I'd have also liked to have installed a few more solar panels. The one we have is only 55 watts and it really isn't enough to compensate for the frig, lights, fans, radio, stereo, and various other loads on the batteries. We have to run the engines every day to recharge them, which is loud, smells bad (especially since the wind is at our backs and the exhaust fumes blow over the boat) and it wastes diesel. My goal is to build a hard bimini (the roof over the cockpit area) and cover it with 120watt panels, enough to satisfy our thirsty electrical needs.

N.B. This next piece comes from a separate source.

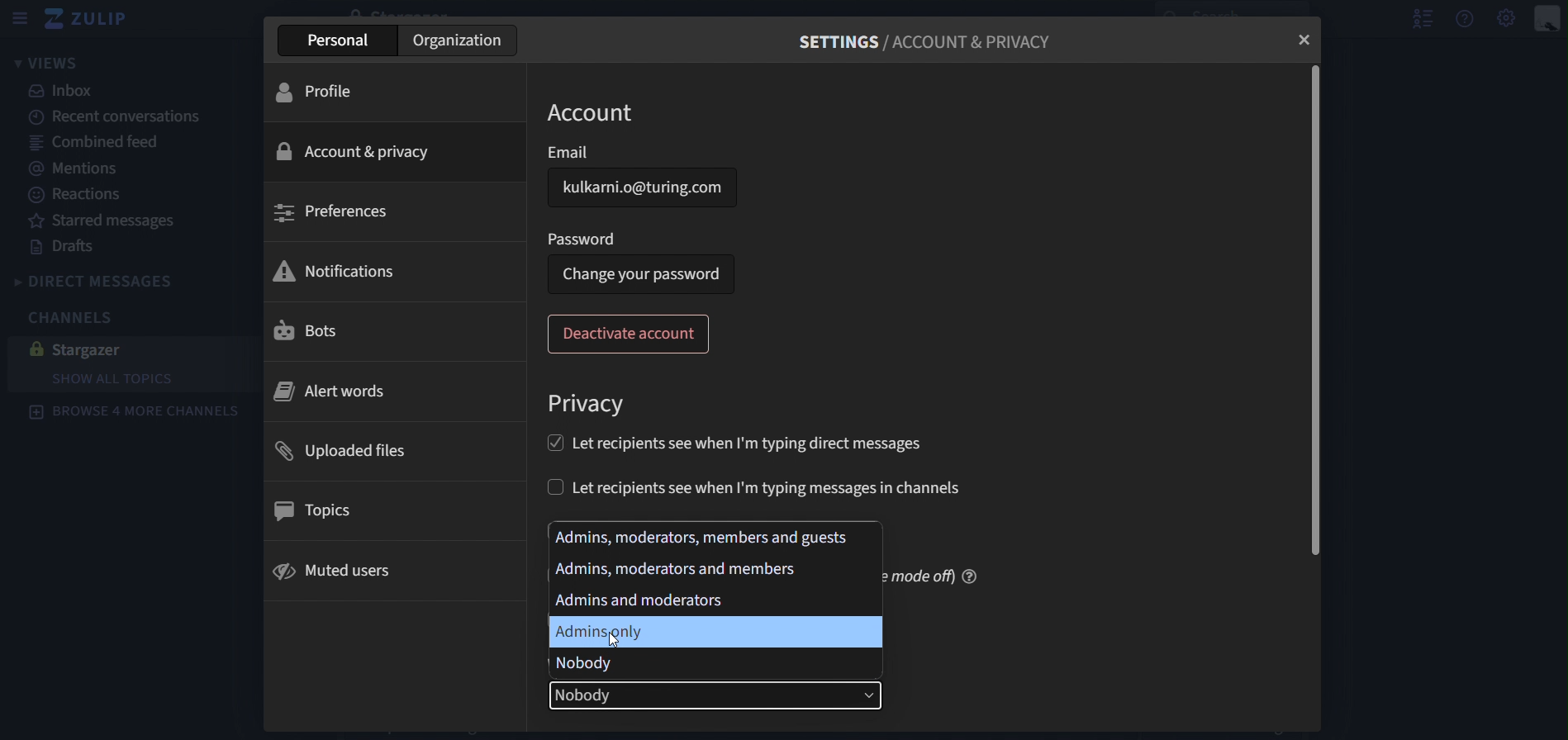  What do you see at coordinates (118, 280) in the screenshot?
I see `direct messages` at bounding box center [118, 280].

I'd also like to add a wind generator off the targa wing (the large fiberglass arch at the aft end of the cockpit, or, more likely I'll build another arch out of stainless steel just aft of it, and run the wind generator off a pole above it. There are so many things I'd like to do to this boat, but I need to get it back home before I can begin. I don't trust that the work will be done right if I'm not standing right there watching, so I might as well do it myself. Plus the cost will be significantly cheaper if I do it - not to mention the satisfaction of being able to say I did. SF is a fabulous place to get parts and equipment, and technical knowhow abounds there, so the real work starts when I get home.

AnnMarie is aboard now, and between her and Mike we are eating like kings. It is amazing how lucky we've been to have two professional cooks (Mike was a chef before becoming a firefighter/paramedic and AnnMarie was the pastry chef for the Fog City Diner in SF) and our appetites have never dimmed. You are supposed to be lose weight on deliveries, but so far I haven't gotten any thinner.

Editor's Note: The above probably isn't true, judging from the photos, but there was definitely real weight loss when Robb spent two weeks in the San Blas Islands, with Jeff and Mota - with no one to cook, eating nothing but canned pineapple, octopus and mayonnaise.


We are heading past Columbia, the hippest place you can travel these days, which is a tantalizing forty miles off to our port side. About once an hour Jeff, or Mota, or Jen, or Mike, or MaryAnn will ask if we can stop at Cartegena. My job as captain, mostly, has been to say (repeatedly and without cessation) "No, we are not going to Cartegena, where the women are famed for their beauty and amazingly large, artificial breasts." or "No, we are not going to Bonaire, famed for its magnificent diving and topless beaches", or "No, we are not going back to lovely island of Aruba, adult playground for Cruise Ship passengers throughout the world, we are going to the Panama canal, the dirtiest ditch of water on the Western hemisphere."

It is a hard job being captain, mostly because I really want to go to all those places, and I'm watching myself turn into the Grinch while refusing to do it. At one point I caught myself yelling at the crew for roughhousing on the aft deck, I was about to say "Stop that this instant or I'll pull this boat over!" It occurred to me that perhaps I needed to just chill a bit. I made AnnMarie take off all her clothes and lie next to me in our bunk, a well known relaxation technique I learned from reading sailing books, and let the crew make as much noise as they want. I'm not sure if it improved everyone's moral, but at least two of us were happier.

Well, there's more to come, so to speak, but we'll close for now, at sea and rocking and rolling along.